The dotted lines above represent an indirect relationship where events can be raised from one class into the other. So the Model may raise events when its data changes, which the View will sink and update any display depending on that data (D).

Note that the Model has no direct reference to the other two classes: it is independent of any Views or Controllers.

Use Case Examples

It can be difficult to understand exactly how this fits together when we see it for the first time. In particular what the Controller does can be confusing.

To clarify this here is a use case example:

• A user interacts with a screen displaying data (which is the View). Suppose that they change some base data and hit an Update button. Further suppose that they expect some derived data on the screen to change as a result of this action.
• The click event for the Update button gets raised in the Controller. A parameter to the event may be the data that needs to be saved (otherwise the Controller can go back to the View to get it). The Controller takes the changed data and updates the Model for the changes. This will include updating any derived data.
• The Model raises an event that it has changed.
• The View will sink the event and redraw itself based on the new data. This means that the correct derived data will now be displayed.
• The system waits for further user input when the cycle above will be repeated.

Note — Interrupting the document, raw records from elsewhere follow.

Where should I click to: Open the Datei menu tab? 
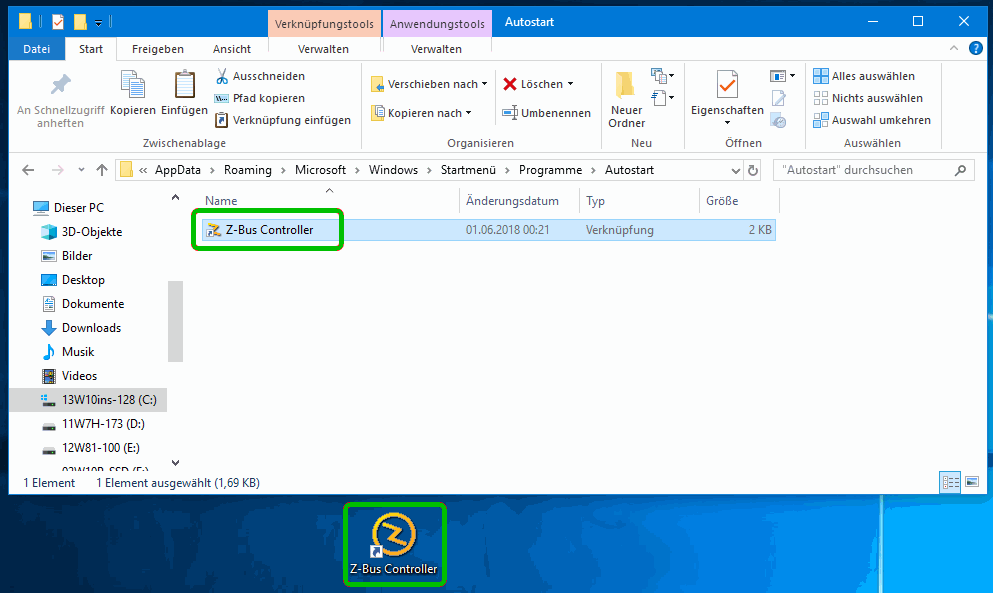click(37, 49)
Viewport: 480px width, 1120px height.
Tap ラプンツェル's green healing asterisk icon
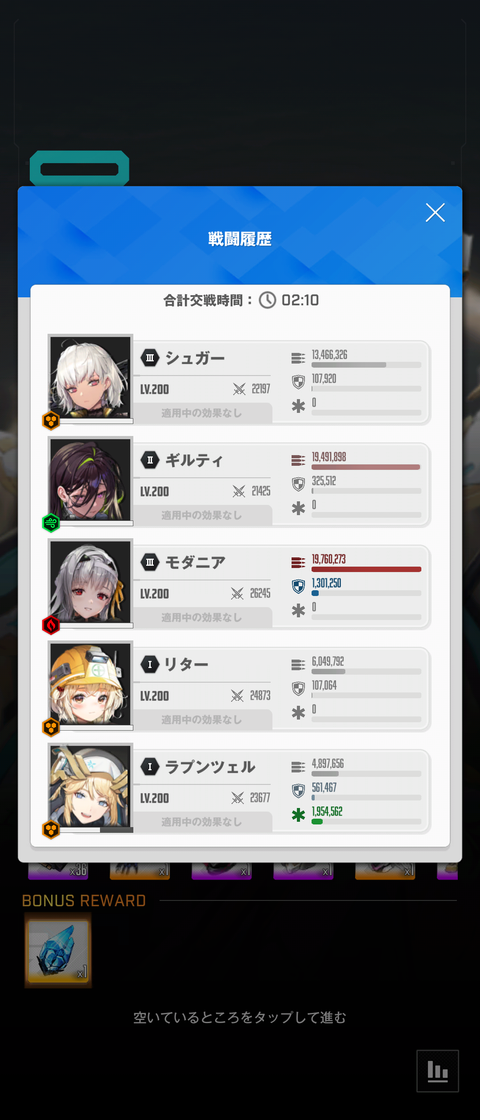coord(299,815)
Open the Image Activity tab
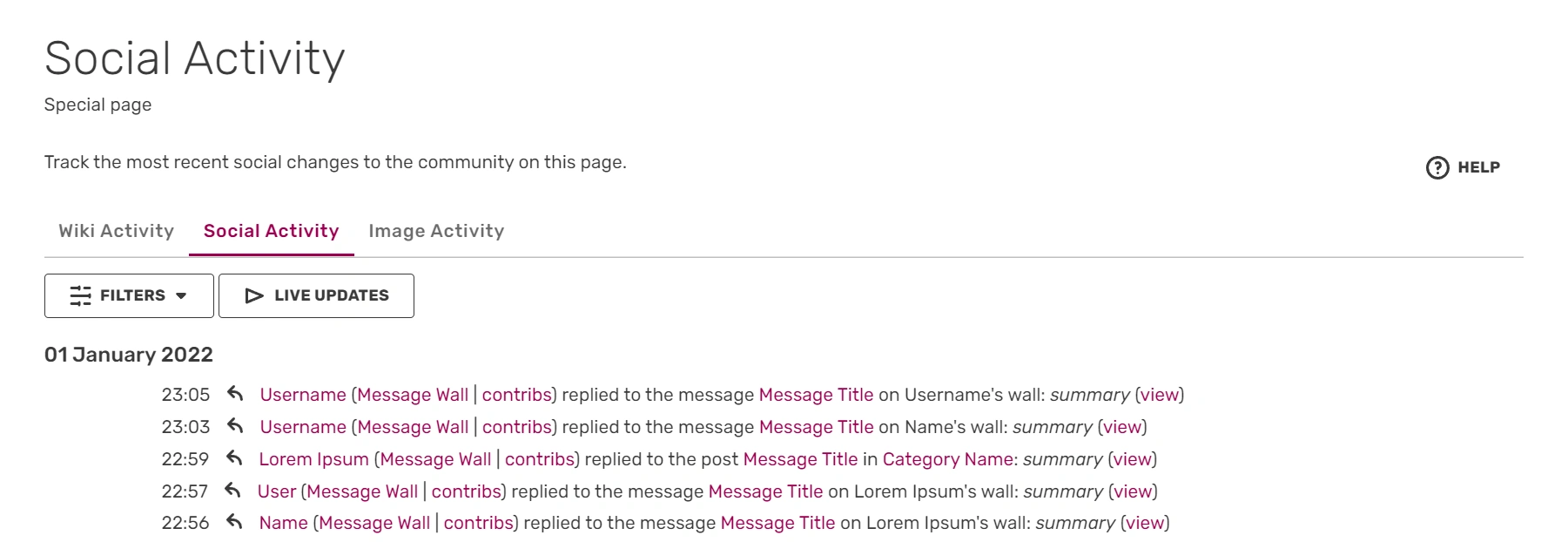 point(436,231)
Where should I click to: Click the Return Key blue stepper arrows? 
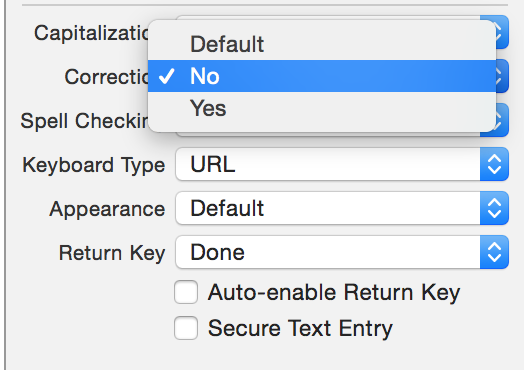point(494,252)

Solving the Data Caching Problem

MVC gives a solution to the data cache problem outlined above. We have separated the data for our screen into a Model class. Any other screen that needs to display the same data can access the same Model class (using its own Controller). The textboxes on the screens are effectively just views of this data whenever they are displayed.

As a result if the data changes it should only need to be changed in the one place (the Model) for the individual screens to be able to use it. What’s more, because the Model raises an event when the data changes, ALL we need do is change the data in the Model and all the screens will automatically update. If we change a value in a textbox on one screen it should update on any other screens via the process described in ‘Use Case Examples’ above.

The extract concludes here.